There is one span to output from the data below: the lines starting at the line with "Business (66, 2367)" and ending at the line with "News (295, 2036)". Output it exactly, ends included, nothing more.

Material supplied:
--- START ---

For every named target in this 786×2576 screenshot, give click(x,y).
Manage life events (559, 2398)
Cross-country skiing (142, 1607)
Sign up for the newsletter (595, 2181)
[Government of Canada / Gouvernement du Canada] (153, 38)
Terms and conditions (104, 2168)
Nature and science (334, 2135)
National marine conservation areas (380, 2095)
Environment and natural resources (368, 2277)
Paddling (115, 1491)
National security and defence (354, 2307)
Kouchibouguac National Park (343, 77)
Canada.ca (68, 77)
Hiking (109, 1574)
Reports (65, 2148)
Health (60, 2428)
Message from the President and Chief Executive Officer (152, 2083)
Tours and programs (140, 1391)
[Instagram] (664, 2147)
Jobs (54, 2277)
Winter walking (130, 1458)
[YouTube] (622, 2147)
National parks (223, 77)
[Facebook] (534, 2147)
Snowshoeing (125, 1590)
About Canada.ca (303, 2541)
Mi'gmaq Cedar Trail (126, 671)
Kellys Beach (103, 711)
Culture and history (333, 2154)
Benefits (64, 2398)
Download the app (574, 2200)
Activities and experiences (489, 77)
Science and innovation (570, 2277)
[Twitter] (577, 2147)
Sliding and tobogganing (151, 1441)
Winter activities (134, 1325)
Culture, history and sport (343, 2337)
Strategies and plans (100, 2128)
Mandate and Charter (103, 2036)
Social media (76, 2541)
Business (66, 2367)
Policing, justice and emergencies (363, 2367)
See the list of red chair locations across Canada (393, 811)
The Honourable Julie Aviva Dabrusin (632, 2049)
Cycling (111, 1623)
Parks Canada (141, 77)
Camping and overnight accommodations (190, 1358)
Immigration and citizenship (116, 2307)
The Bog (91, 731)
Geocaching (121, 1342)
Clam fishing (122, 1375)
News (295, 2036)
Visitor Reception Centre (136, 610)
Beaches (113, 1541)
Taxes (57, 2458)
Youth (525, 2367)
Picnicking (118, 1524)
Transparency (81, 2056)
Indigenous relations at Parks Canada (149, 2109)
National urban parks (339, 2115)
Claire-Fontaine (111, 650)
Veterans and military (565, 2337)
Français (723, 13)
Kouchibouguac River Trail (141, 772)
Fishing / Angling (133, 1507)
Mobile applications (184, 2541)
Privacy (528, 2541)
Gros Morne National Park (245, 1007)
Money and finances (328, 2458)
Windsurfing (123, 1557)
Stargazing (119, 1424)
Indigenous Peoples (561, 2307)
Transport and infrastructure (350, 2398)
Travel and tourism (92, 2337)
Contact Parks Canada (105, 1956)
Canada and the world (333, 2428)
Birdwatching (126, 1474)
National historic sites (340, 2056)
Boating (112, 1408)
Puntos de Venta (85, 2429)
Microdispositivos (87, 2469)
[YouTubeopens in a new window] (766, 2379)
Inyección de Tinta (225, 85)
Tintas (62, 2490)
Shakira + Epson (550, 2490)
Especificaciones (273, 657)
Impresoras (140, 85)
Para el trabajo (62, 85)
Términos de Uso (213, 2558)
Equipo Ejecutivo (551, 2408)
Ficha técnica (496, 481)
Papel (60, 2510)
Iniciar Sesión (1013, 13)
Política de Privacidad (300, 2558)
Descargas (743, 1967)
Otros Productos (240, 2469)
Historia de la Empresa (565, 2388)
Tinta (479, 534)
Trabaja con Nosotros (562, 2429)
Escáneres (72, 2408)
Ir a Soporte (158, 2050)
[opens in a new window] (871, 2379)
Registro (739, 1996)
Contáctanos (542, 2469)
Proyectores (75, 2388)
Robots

--- END ---

Output of the task:
Business (66, 2367)
Policing, justice and emergencies (363, 2367)
See the list of red chair locations across Canada (393, 811)
The Honourable Julie Aviva Dabrusin (632, 2049)
Cycling (111, 1623)
Parks Canada (141, 77)
Camping and overnight accommodations (190, 1358)
Immigration and citizenship (116, 2307)
The Bog (91, 731)
Geocaching (121, 1342)
Clam fishing (122, 1375)
News (295, 2036)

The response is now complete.